Exercise goal → Here the job is to print all of the entries below verbatim and leave out any picture.
[[ Dataset records, beginning ]]
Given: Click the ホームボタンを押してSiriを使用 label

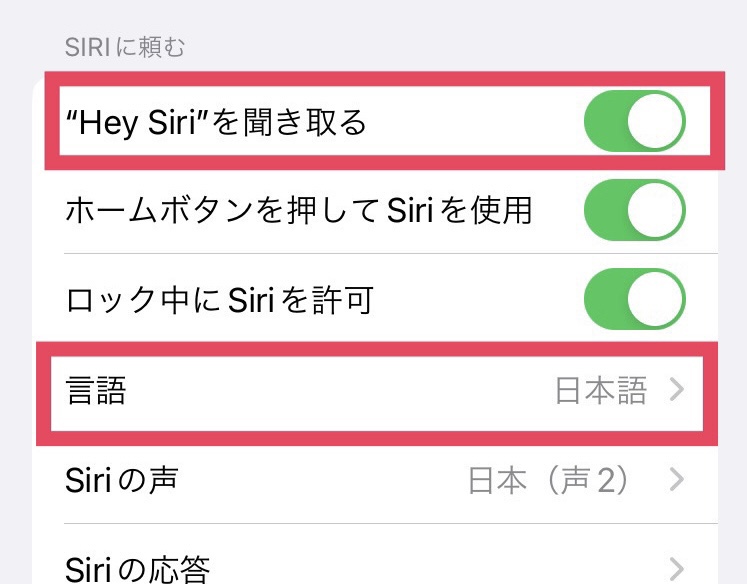Looking at the screenshot, I should coord(299,210).
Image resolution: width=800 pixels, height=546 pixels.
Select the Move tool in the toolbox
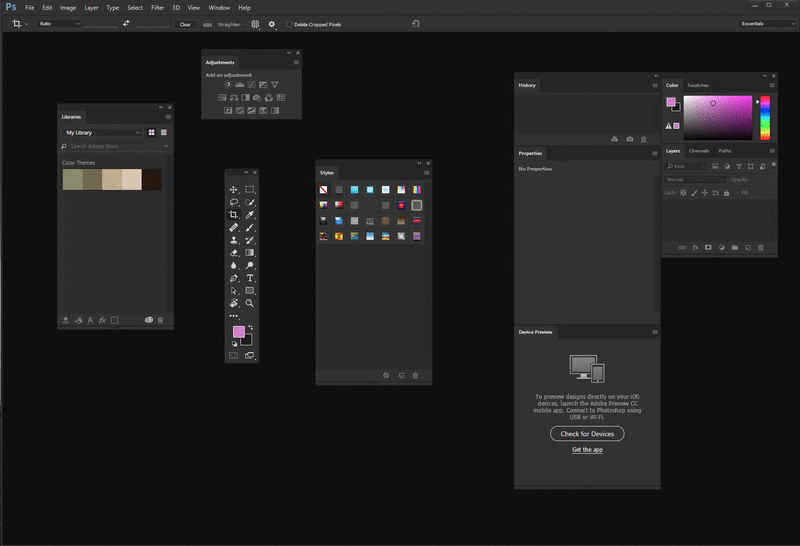234,189
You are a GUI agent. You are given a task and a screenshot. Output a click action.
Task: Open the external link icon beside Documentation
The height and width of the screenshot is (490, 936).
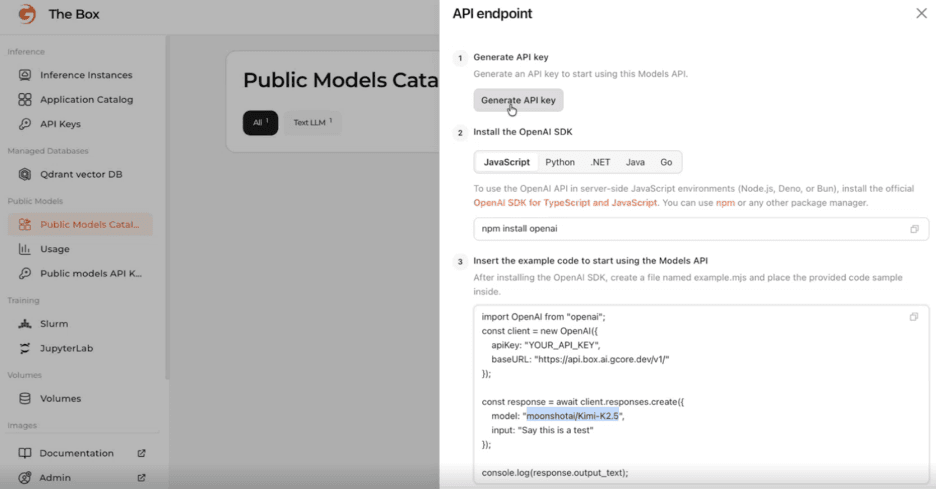click(141, 453)
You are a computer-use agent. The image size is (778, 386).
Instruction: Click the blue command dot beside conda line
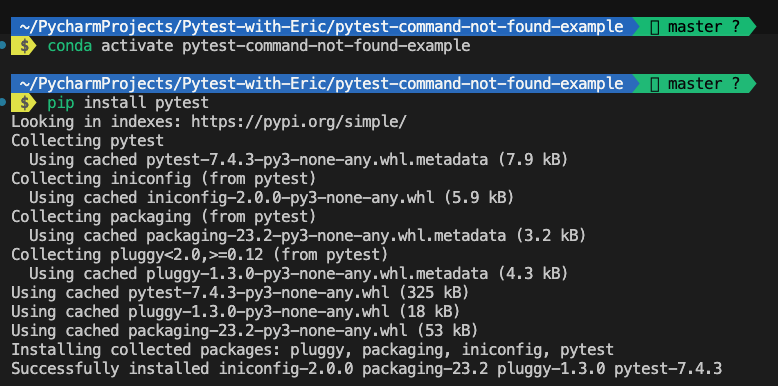click(x=3, y=46)
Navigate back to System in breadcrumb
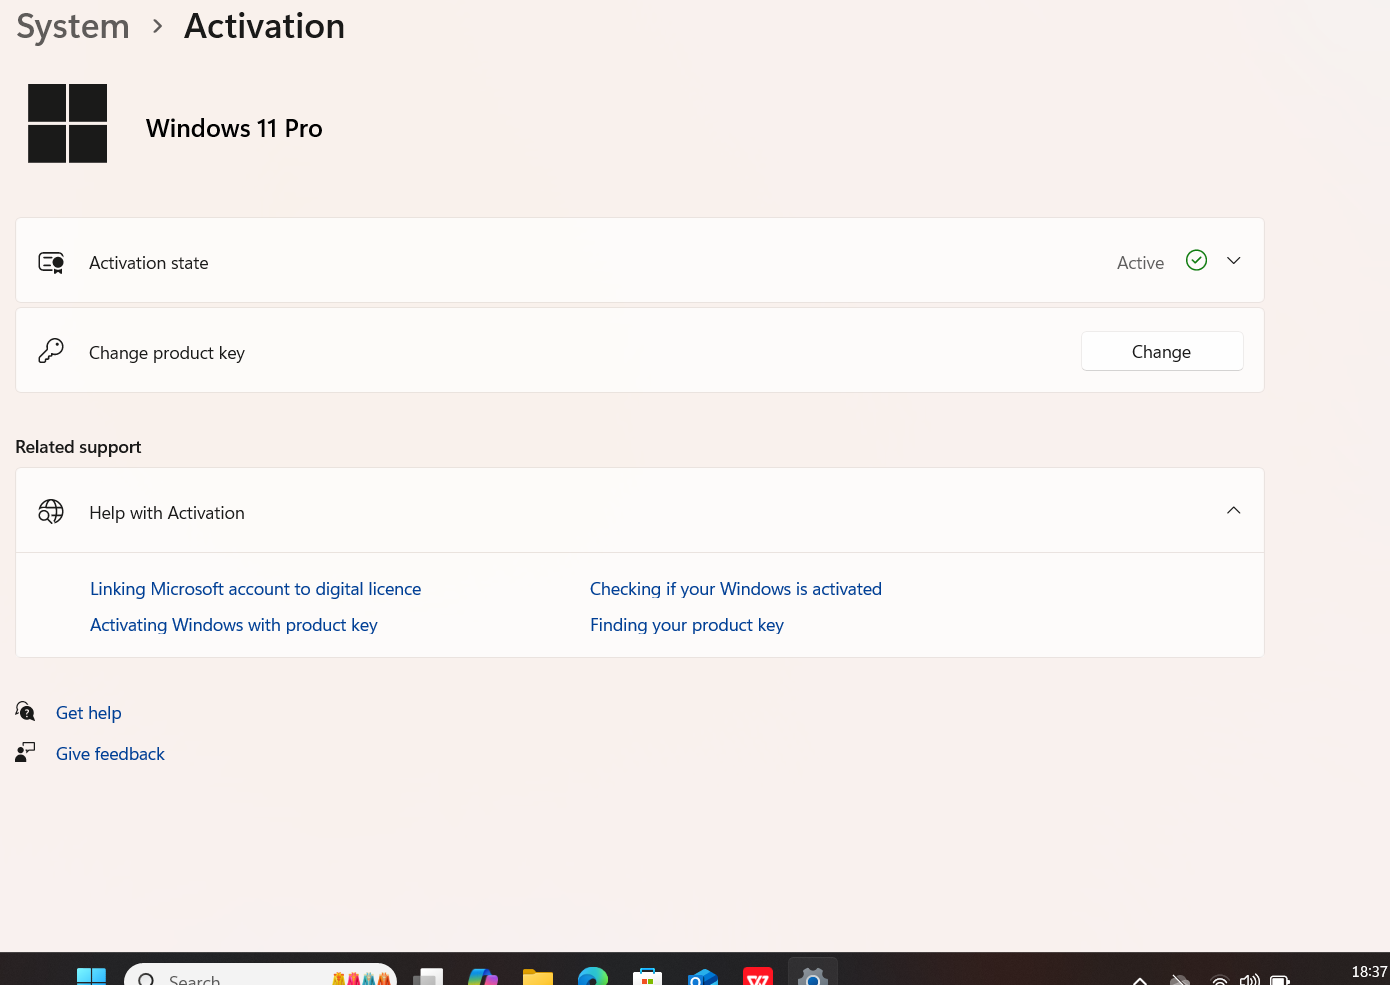Screen dimensions: 1390x985 coord(73,26)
[[ Dataset records, end ]]
Expected answer →
Given: Click the ホームボタンを押してSiriを使用 label

Looking at the screenshot, I should coord(299,210).
Image resolution: width=800 pixels, height=546 pixels.
Select the Move tool in the toolbox
234,189
You are a GUI agent. You are given a task and a screenshot. Output a click action.
Task: Open the external link icon beside Documentation
The height and width of the screenshot is (490, 936).
click(141, 453)
You are a computer-use agent. The image size is (778, 386).
Instruction: Click the blue command dot beside conda line
click(x=3, y=46)
Navigate back to System in breadcrumb
Screen dimensions: 1390x985 coord(73,26)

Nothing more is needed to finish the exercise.